### Prompt
Please return every line in the entries below with the word "will" in it.

### Excerpted data
━━━

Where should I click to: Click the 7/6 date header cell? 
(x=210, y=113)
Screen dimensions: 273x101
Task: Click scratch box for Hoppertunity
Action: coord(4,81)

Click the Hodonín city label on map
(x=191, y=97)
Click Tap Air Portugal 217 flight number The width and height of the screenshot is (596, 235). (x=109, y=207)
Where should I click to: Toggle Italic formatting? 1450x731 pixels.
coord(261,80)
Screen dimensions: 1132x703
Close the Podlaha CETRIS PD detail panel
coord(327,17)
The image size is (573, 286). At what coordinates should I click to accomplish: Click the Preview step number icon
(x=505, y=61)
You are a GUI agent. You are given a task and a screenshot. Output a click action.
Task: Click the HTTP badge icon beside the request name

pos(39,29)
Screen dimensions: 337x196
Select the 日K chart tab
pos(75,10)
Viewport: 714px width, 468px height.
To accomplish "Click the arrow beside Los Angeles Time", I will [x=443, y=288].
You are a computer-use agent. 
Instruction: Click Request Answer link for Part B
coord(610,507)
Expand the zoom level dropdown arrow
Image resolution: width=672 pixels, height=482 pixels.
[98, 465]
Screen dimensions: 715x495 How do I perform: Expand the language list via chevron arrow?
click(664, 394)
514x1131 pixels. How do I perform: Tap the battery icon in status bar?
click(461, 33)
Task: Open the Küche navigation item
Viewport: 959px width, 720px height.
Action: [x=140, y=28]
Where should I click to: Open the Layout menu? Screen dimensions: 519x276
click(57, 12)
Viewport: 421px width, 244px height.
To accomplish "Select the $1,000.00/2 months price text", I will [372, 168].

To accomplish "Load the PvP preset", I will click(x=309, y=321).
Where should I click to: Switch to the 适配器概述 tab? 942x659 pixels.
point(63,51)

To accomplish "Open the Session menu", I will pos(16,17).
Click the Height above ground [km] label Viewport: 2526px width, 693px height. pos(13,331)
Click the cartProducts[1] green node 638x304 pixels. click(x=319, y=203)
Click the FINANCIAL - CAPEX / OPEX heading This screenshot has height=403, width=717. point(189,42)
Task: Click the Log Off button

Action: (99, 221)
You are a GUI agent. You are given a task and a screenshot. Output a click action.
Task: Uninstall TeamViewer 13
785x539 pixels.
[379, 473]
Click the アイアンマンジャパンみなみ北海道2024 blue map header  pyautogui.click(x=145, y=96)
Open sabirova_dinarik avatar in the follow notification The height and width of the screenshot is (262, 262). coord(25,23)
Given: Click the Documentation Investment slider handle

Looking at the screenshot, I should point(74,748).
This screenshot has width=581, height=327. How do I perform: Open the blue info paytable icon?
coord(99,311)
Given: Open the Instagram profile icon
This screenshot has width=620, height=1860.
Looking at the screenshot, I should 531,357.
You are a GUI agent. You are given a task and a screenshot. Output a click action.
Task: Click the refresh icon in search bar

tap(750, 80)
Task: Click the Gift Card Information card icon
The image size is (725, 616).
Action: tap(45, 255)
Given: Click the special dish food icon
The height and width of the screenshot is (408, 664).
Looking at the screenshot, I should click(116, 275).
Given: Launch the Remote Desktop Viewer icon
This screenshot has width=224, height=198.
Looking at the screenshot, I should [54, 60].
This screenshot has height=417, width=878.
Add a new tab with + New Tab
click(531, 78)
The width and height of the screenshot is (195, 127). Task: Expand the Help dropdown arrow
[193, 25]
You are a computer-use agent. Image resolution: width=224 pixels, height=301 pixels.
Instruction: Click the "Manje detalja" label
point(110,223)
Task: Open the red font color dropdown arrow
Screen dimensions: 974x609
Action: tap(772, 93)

━━━

### Written response
To accomplish "Click the arrow beside Los Angeles Time", I will [x=443, y=288].
To accomplish "Select the $1,000.00/2 months price text", I will [372, 168].
To accomplish "Load the PvP preset", I will click(x=309, y=321).
To accomplish "Open the Session menu", I will pos(16,17).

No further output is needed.